Aim of the exercise: Reproduce the material from the line with "The height and" up to and including the line with "(x=635, y=499)", swapping "departure time" for "arrival time" and keeping everything else unchanged. Leave the pictures out.
----------
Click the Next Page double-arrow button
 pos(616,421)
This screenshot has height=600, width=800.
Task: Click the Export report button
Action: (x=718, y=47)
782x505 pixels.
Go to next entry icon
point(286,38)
----------
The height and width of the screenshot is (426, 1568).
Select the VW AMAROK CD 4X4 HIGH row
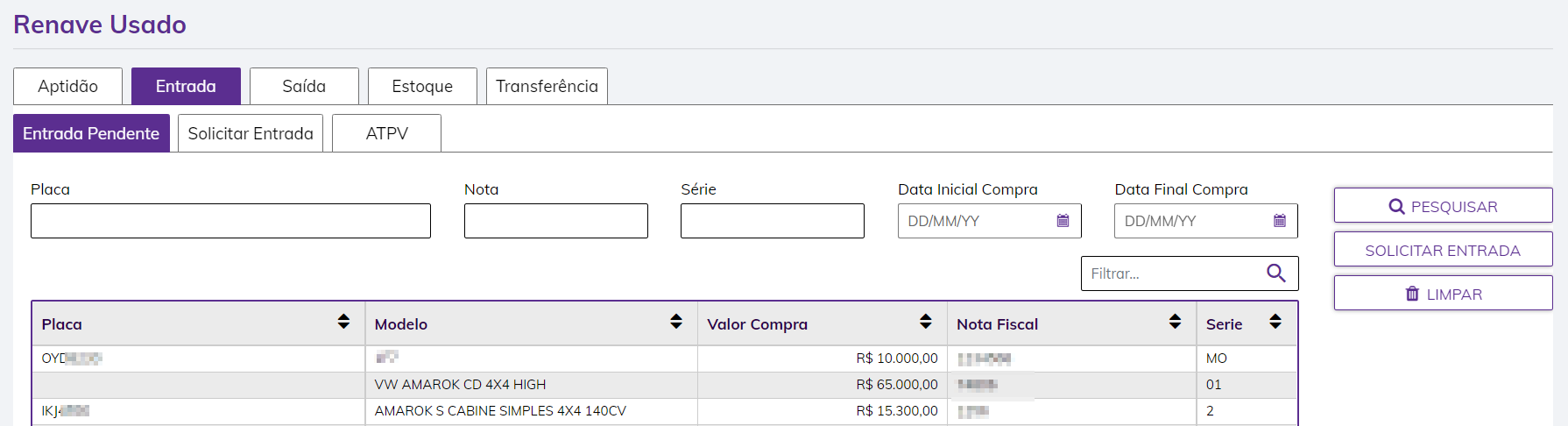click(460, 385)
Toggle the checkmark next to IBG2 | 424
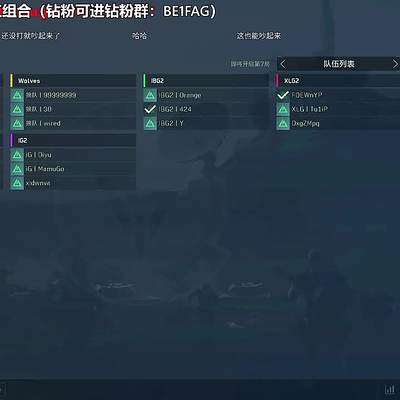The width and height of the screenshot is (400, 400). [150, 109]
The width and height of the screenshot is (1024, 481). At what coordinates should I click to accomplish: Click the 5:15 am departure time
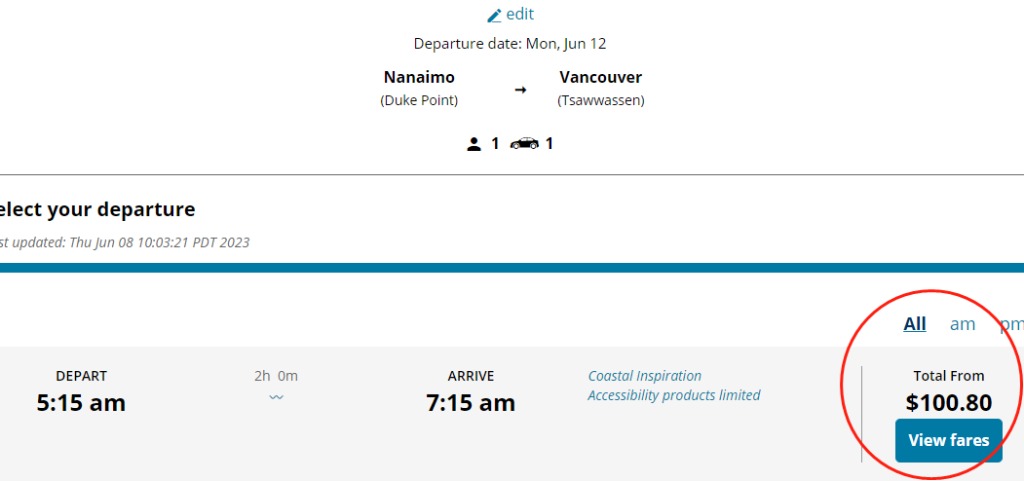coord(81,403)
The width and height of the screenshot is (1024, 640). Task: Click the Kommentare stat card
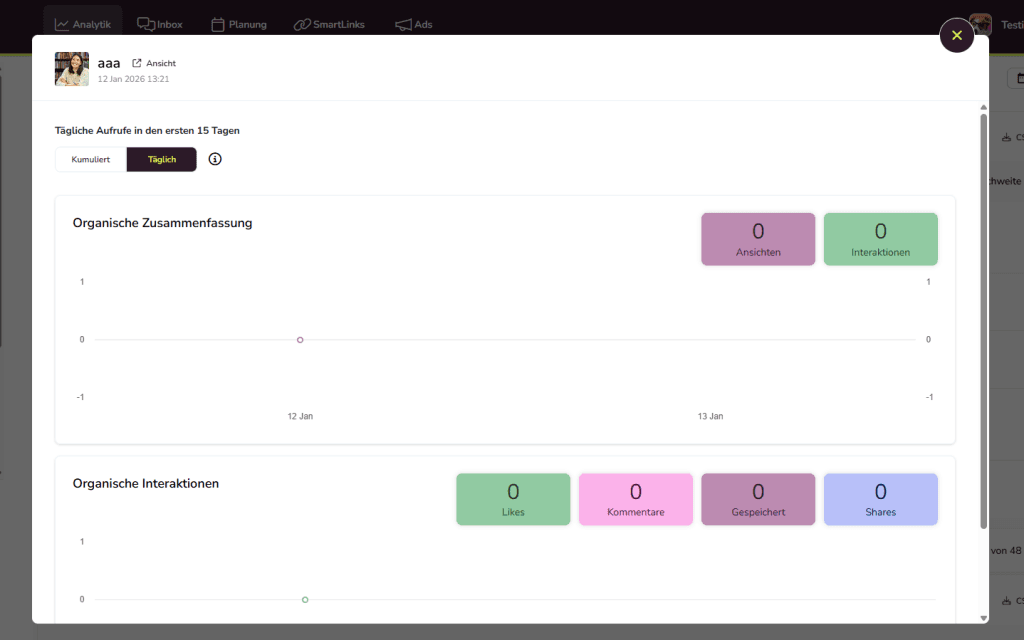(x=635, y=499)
----------
Answer to the exercise:
The height and width of the screenshot is (426, 1568).
Select the VW AMAROK CD 4X4 HIGH row
click(460, 385)
Toggle the checkmark next to IBG2 | 424
The width and height of the screenshot is (400, 400). [150, 109]
The width and height of the screenshot is (1024, 481). At what coordinates should I click to accomplish: Click the 5:15 am arrival time
coord(81,403)
The width and height of the screenshot is (1024, 640). Task: Click the Kommentare stat card
(x=635, y=499)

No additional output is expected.